While some say innovation is in the DNA of the oilpatch, that is doubly true when it comes to the oilsands. In fact, it’s not hard to make the case the oilsands have been ahead of the innovation curve.
“Many people look at the oilsands as the application of brute force, but the story of the oilsands is one of innovation, the development of SAGD technology,” said Cenovus chief executive Alex Pourbaix during a panel discussion Tuesday.
“The fact that our sustaining capital today is 50 per cent of what it was a few years ago goes back to innovation and optimization.”
Pourbaix and Suncor’s chief operating officer, Mark Little, at a different session involving Permian basin players, proved complacency is not on the radar.
Little highlighted Suncor’s approach to its operations, including changes made at the recently operational Fort Hills operation to decrease the footprint of barrels produced.
The Fort Hills project sees the asphaltenes extracted from the barrel using a solvent, and remixed with the sand from which it was extracted. The process has dramatically decreased the carbon footprint of oil produced at Fort Hills, to the point where it’s in line with the average U.S.-produced barrel, he said.
Consider the global energy sector will need to invest about $20 trillion in the next 25 years to meet future demand growth and offset declines and it’s hard to deny the oilsands being an important component in that investment matrix.

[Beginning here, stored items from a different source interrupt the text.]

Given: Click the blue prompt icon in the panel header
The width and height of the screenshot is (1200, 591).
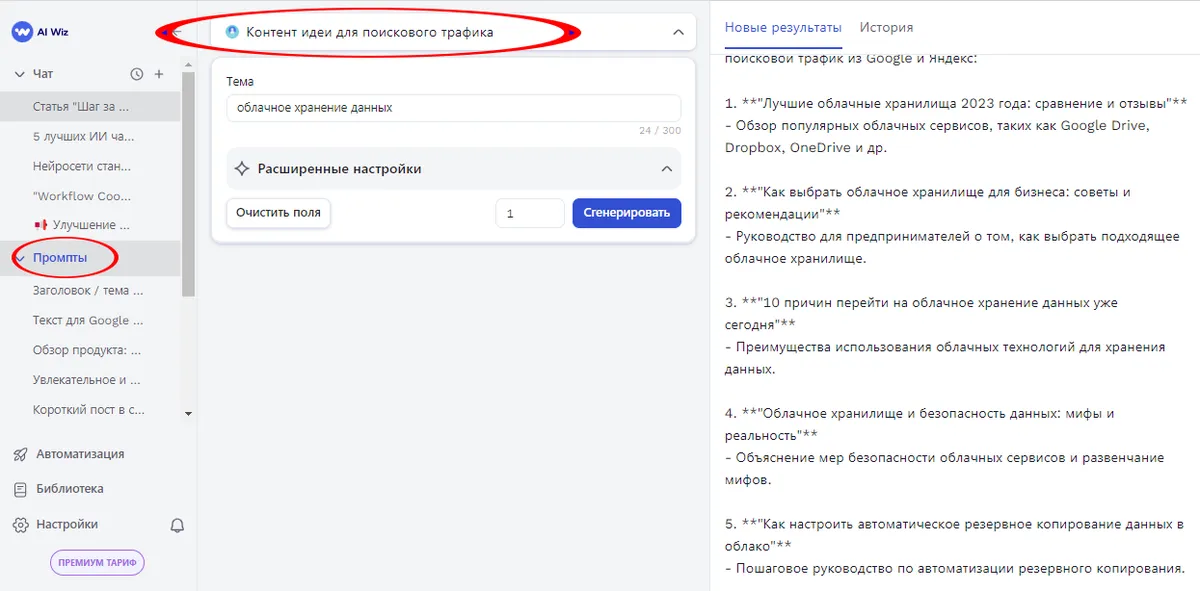Looking at the screenshot, I should (x=232, y=31).
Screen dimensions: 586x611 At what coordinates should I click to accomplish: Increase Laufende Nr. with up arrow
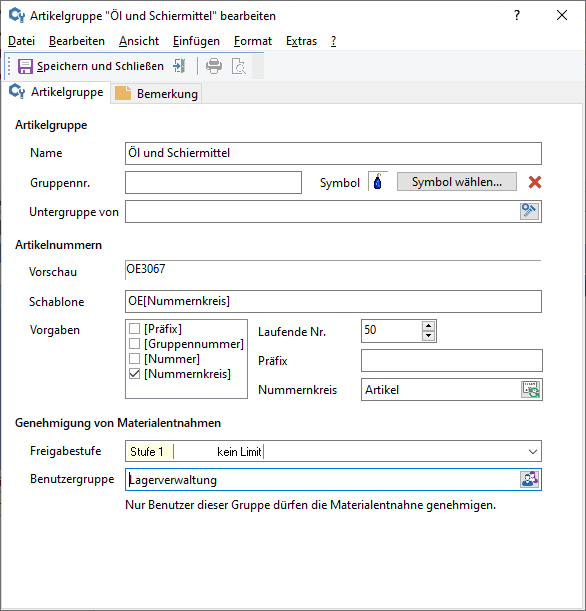coord(428,326)

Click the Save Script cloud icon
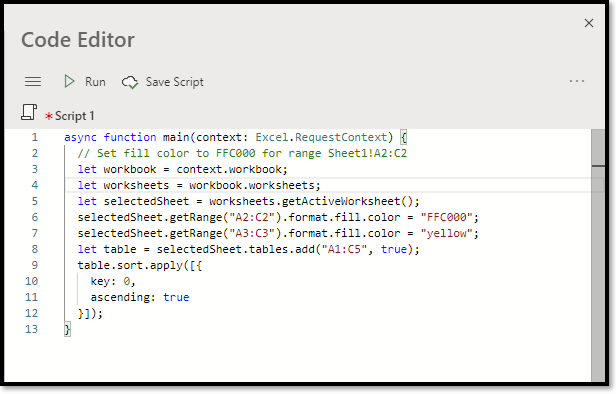coord(130,82)
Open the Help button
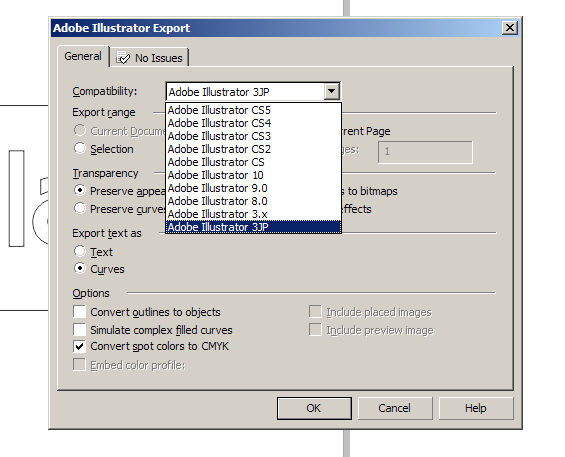The width and height of the screenshot is (565, 457). pos(476,408)
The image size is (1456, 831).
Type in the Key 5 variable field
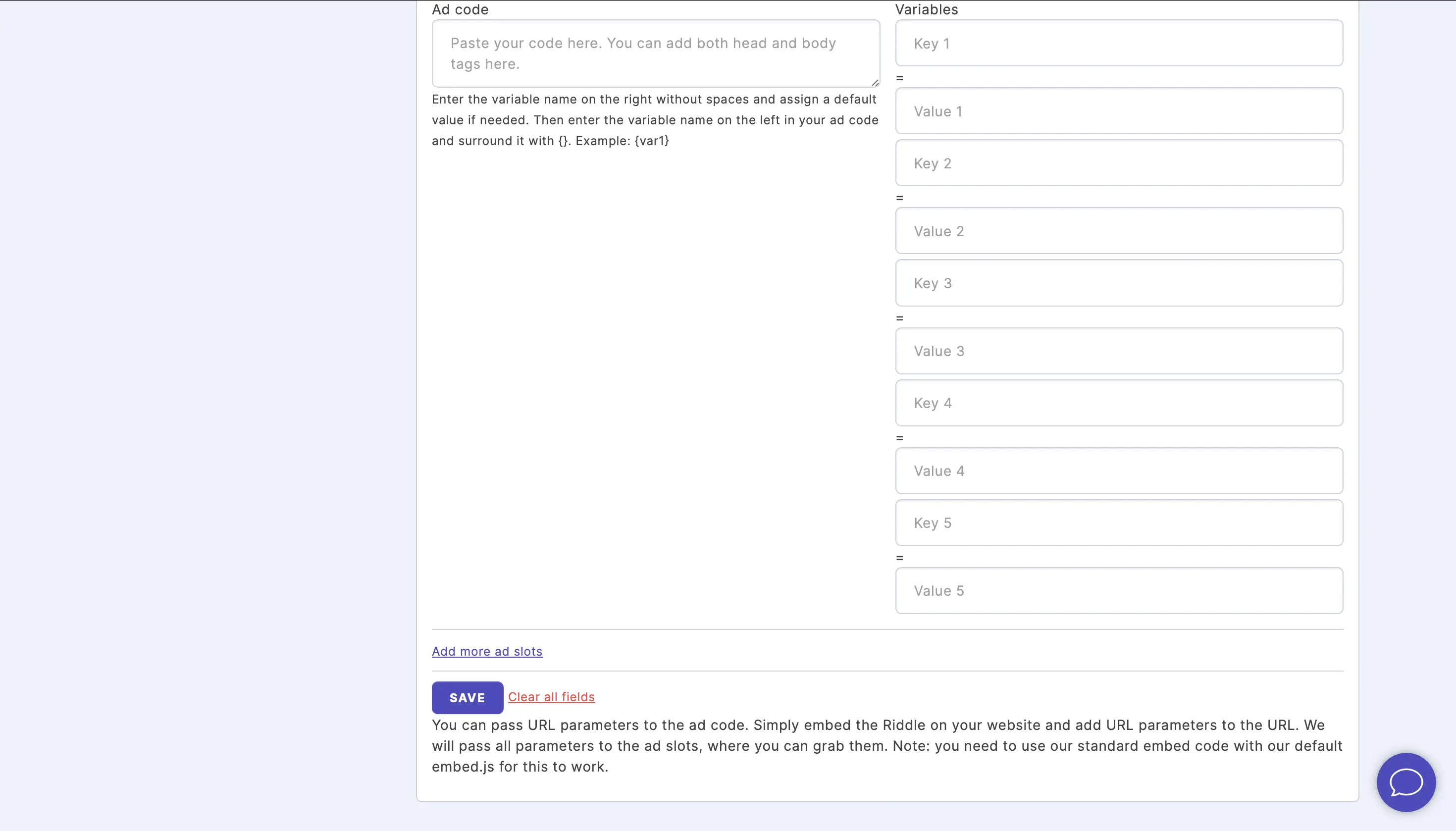(x=1119, y=523)
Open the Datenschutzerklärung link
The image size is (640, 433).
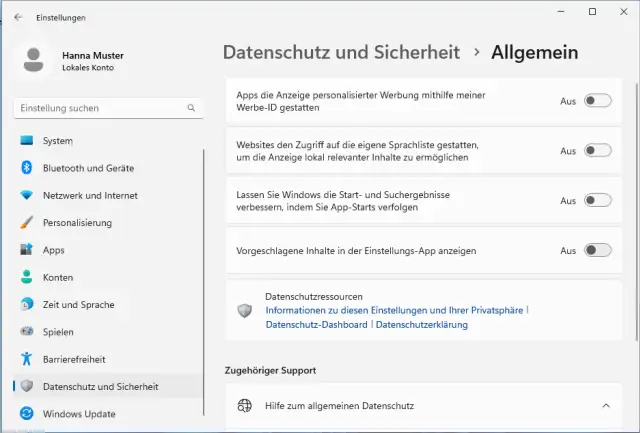click(x=421, y=324)
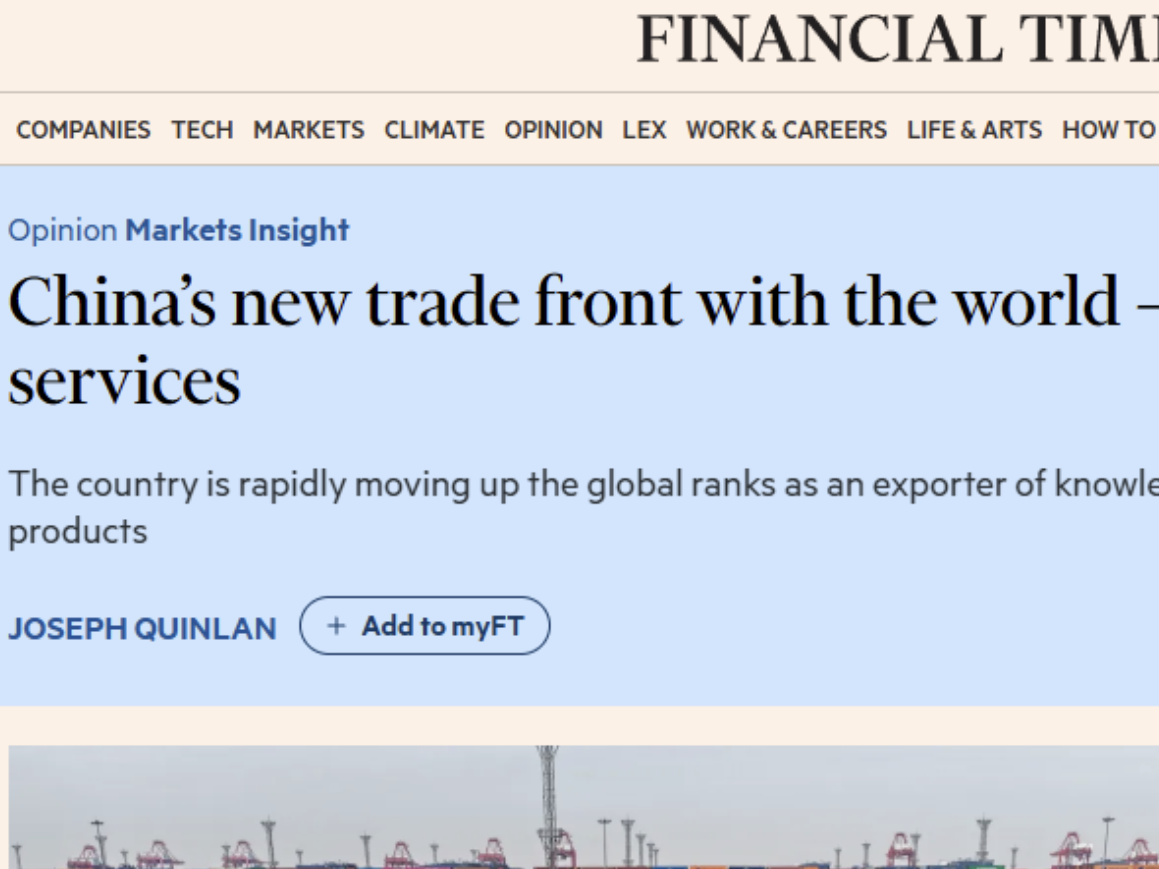Select Climate in the navigation bar
The width and height of the screenshot is (1159, 869).
point(434,130)
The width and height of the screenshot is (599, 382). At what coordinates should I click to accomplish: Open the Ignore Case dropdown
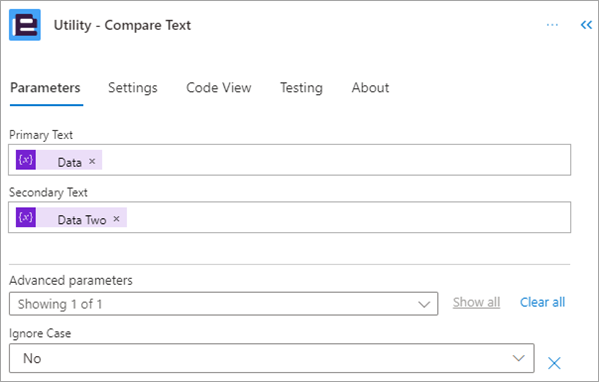[272, 358]
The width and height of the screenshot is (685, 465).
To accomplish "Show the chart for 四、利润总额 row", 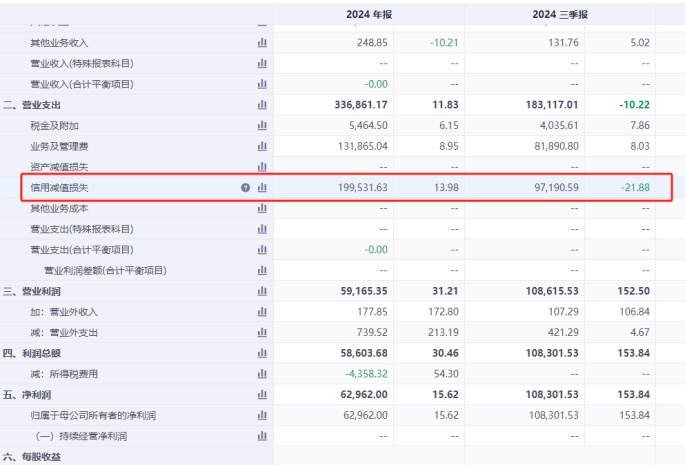I will 262,353.
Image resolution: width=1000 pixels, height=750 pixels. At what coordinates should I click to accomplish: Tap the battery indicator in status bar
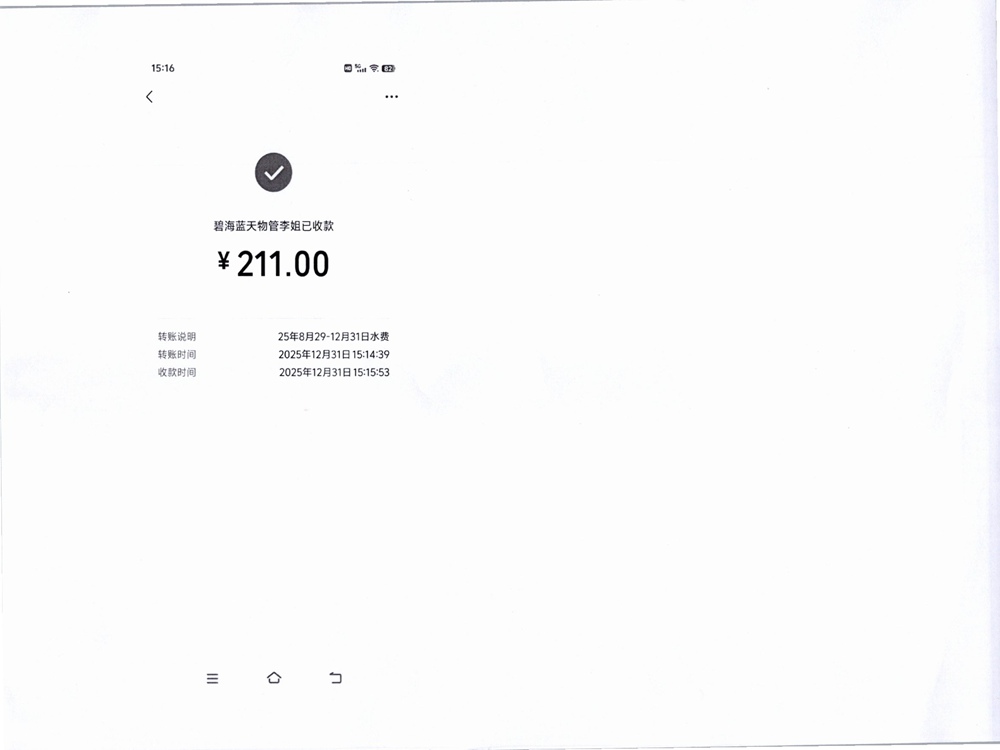(388, 68)
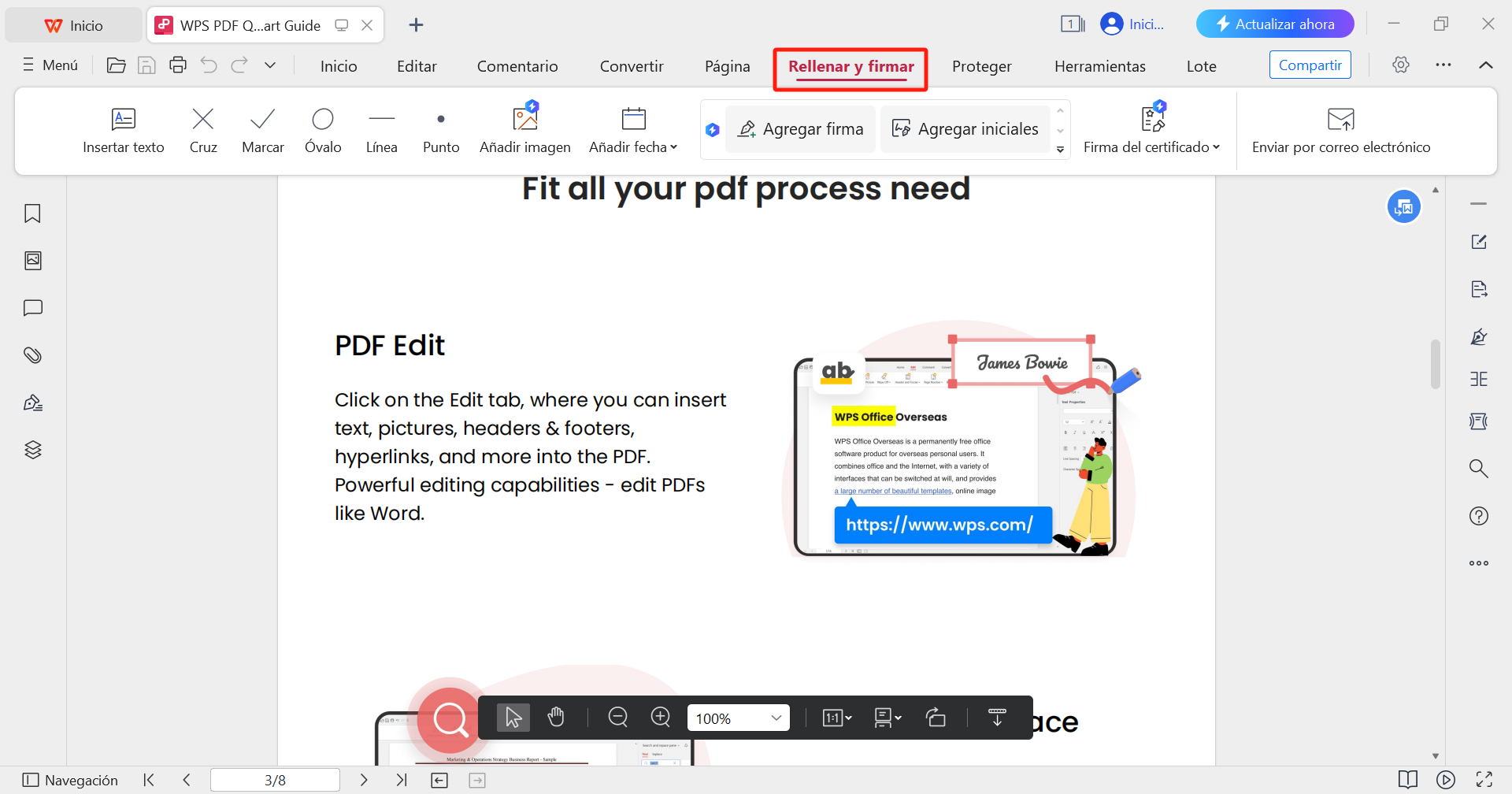
Task: Open the attachments paperclip panel
Action: tap(32, 355)
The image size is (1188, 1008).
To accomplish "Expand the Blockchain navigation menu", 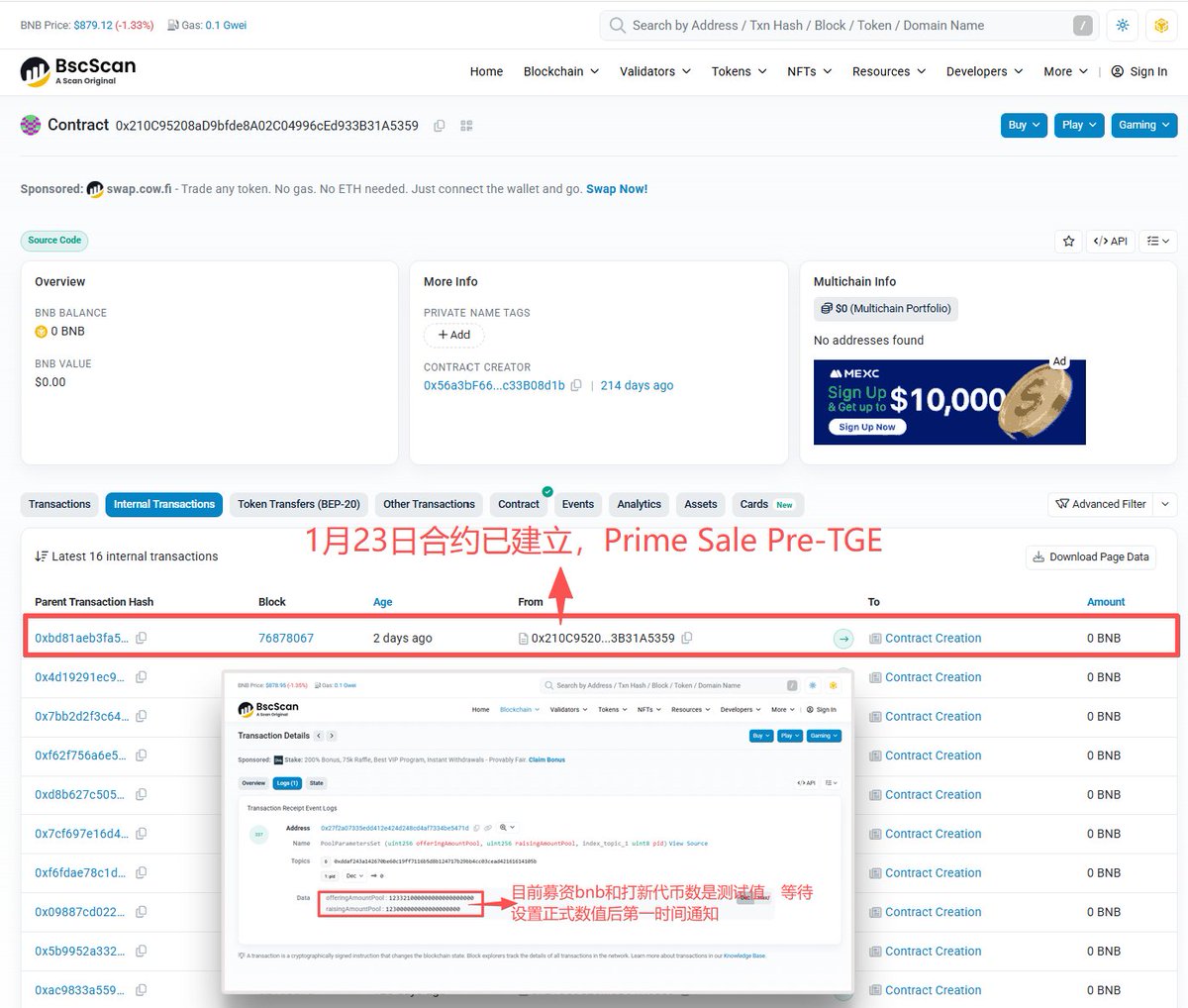I will pos(559,71).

Nor is it constructive to focus on the exodus of super majors from the oilsands, as has occurred in the past 12 to 18 months. They have chosen to allocate capital elsewhere, either in areas where their expertise is stronger or projects that have shorter cycles times and therefore are deemed to be carrying less risk.
And, in that context, it’s time to dispel another oilsands myth.
Whether it’s through automation, as in the use of autonomous trucks at the mining site, to exploring applications for artificial intelligence to optimize plant operations, tracking employee work flows or monitoring equipment, Suncor — like other oilsands players — is looking at all avenues to manage costs, manage risk and reduce its carbon footprint.
And it is paying off, even in this market.
Little made the point — and produced a chart to illustrate it — that while the upfront cost of the oilsands is steep, once the projects reach payout, it’s a matter of managing variable costs to generate returns.
It’s true the cycle times of shale plays is shorter — and companies do not have to commit to decades-long projects — the capital efficiency of the oilsands is receiving the Rodney Dangerfield treatment.
Suncor’s returns, for example, have been better than those generated by the shale players, a fact underscored during CERAWeek panel discussions that acknowledged increasing production by the shale companies can’t occur in the absence of better balance sheet oversight.
All this should cast a different light on Canada’s position as a global energy player.
While the vexing issue of pipelines and market access need to be solved — Pourbaix called it the most important issue facing the Canadian energy sector — a key take-away Tuesday was that too much capital has been directed at short-cycle projects.
And that could put Canada’s oilsands in the sweet spot for future investment.